Release and market failure
The Dot was announced in fall 1982 and released in April 1983, the company establishing a national dealer network the month prior to release. The Dot was intended to be the breakout microcomputer product for Computer Devices, Inc., who was previously a successful manufacturer of computer terminals based out of Burlington, Massachusetts. Despite possessing the same Intel 8088 as the IBM PC as well as being shipped with MS-DOS (functionally equivalent to IBM's PC DOS), the Dot was not fully IBM PC compatible. Demand for the Dot was low, and by December 1983 only between 2,000 and 3,000 units had been sold. Computer Devices announced two massive layoffs in the wake of the computer's failure and other complications in the company, the first in August 1983, the second in October 1983. Computer Devices filed for Chapter 11 bankruptcy the following month.

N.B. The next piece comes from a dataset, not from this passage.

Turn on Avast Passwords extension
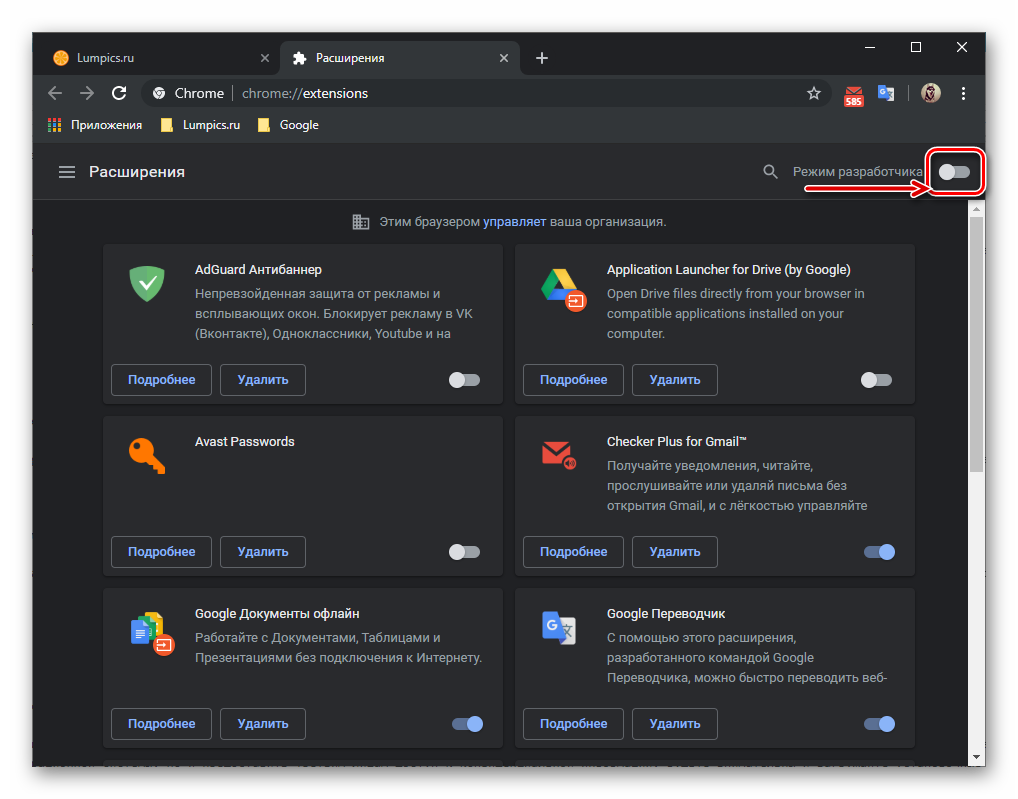Image resolution: width=1018 pixels, height=799 pixels. pos(464,552)

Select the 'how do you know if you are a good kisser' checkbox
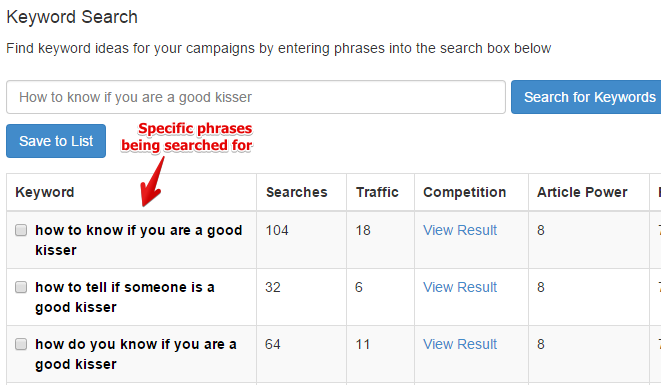click(x=21, y=344)
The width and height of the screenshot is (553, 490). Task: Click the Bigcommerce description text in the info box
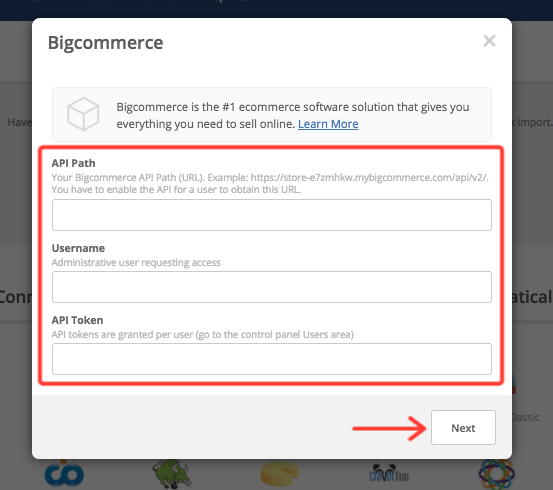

The Dot's failure and Computer Device's bankruptcy were highly publicized at the time, as it came amid a slew of other concurrent bankruptcy filings from other high-tech companies—not least of which was that of Osborne Computer Corporation, another portable computer manufacturer whose Osborne 1 was the first commercially successful portable computer ever made. Unlike Osborne, however, Computer Devices was able to survive their bankruptcy and continue into the next decade, albeit making a pivot into software development for specialized applications. The company eventually dissolved in October 1998.